▶ _Task goal_
Copy out every line holding the string "pixels" from the records below.
────────
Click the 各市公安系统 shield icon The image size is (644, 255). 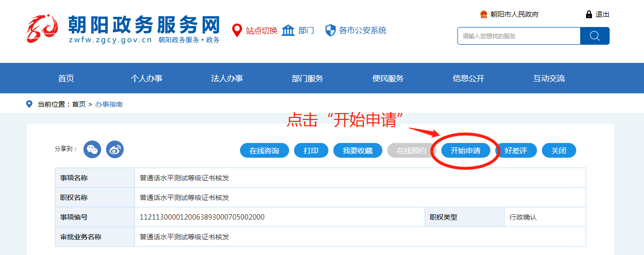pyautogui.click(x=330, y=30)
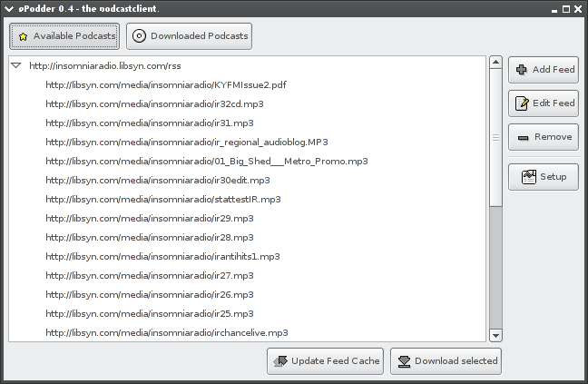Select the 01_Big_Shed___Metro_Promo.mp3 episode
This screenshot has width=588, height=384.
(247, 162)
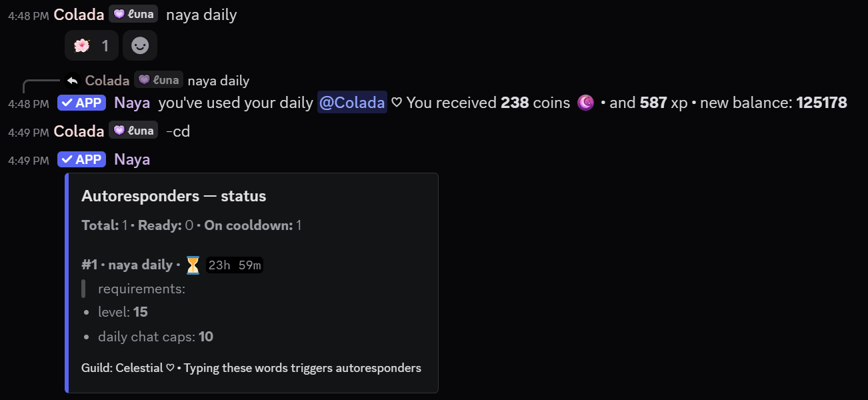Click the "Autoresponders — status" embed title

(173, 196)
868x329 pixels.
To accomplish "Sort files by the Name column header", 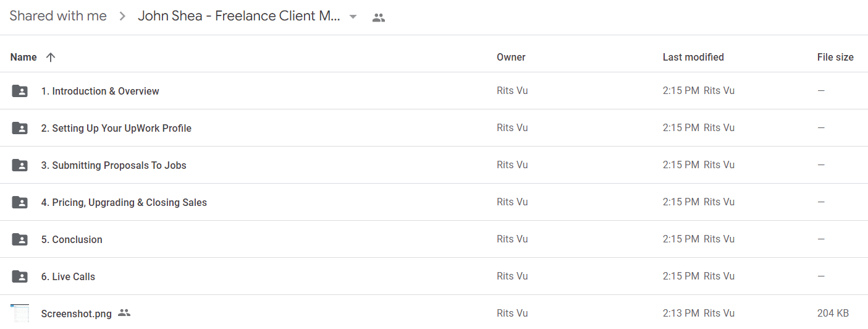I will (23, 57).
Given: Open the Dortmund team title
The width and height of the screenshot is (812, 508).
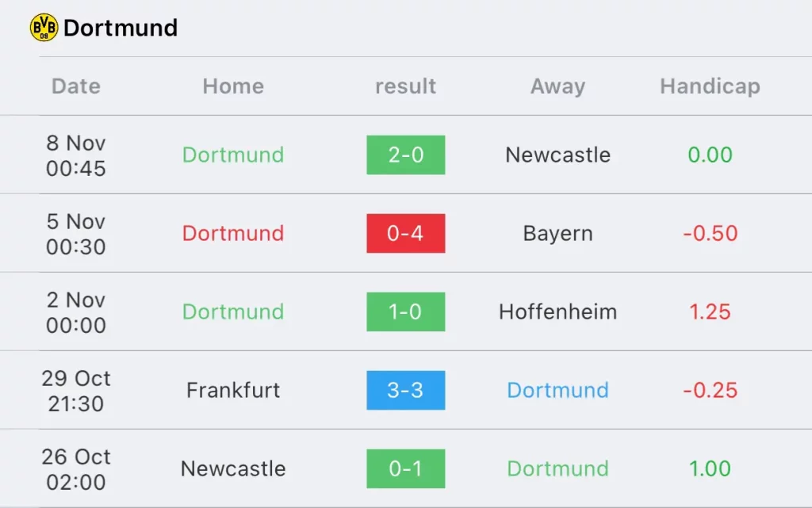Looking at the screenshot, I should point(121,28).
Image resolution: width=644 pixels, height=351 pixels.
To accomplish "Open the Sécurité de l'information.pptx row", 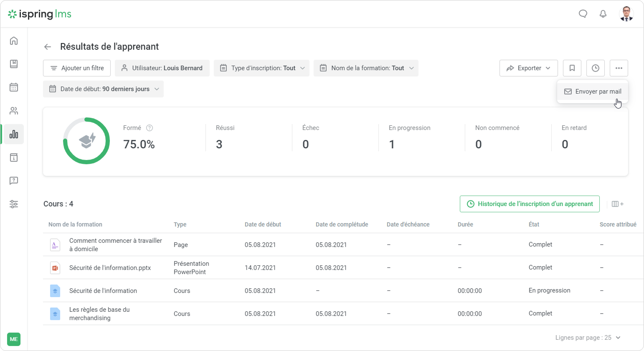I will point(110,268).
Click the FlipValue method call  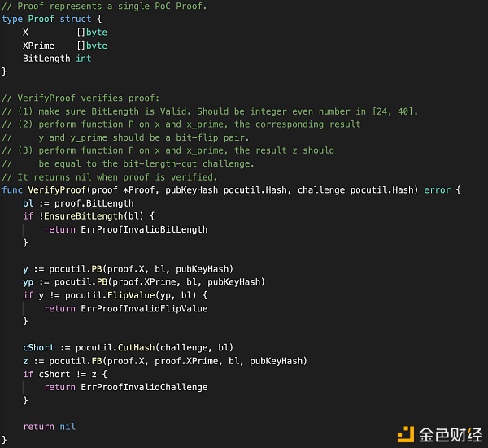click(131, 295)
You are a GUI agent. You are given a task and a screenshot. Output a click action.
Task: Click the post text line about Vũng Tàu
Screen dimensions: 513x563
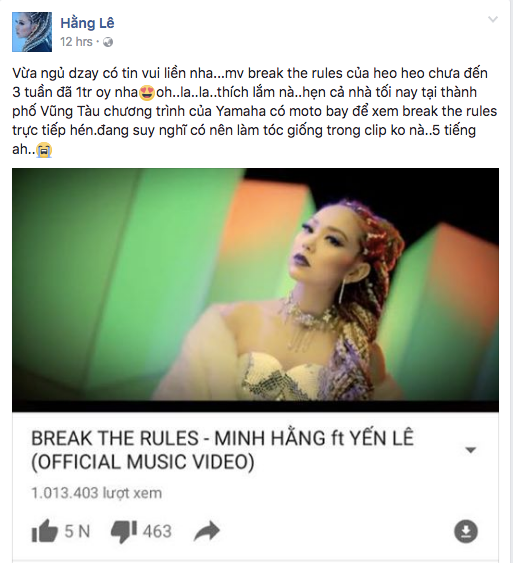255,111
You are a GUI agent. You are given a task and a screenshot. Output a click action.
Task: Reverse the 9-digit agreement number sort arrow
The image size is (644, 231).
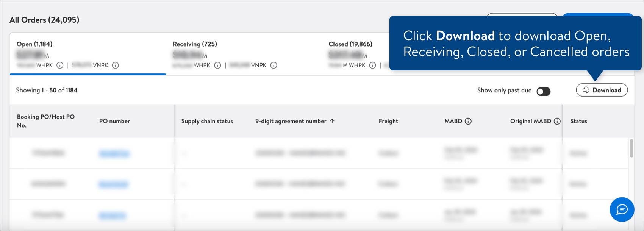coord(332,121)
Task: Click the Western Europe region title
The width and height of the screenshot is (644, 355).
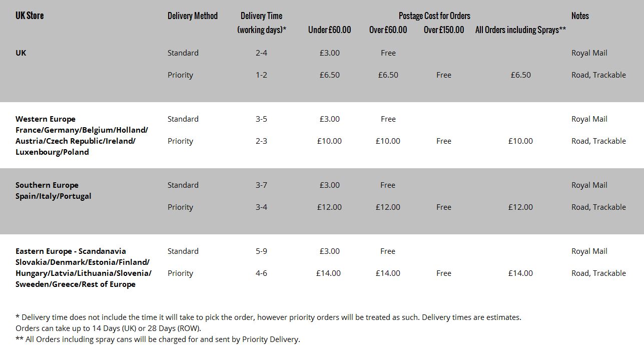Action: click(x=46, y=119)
────────
▶ _Solution to this task_
868x329 pixels.
Image resolution: width=644 pixels, height=351 pixels.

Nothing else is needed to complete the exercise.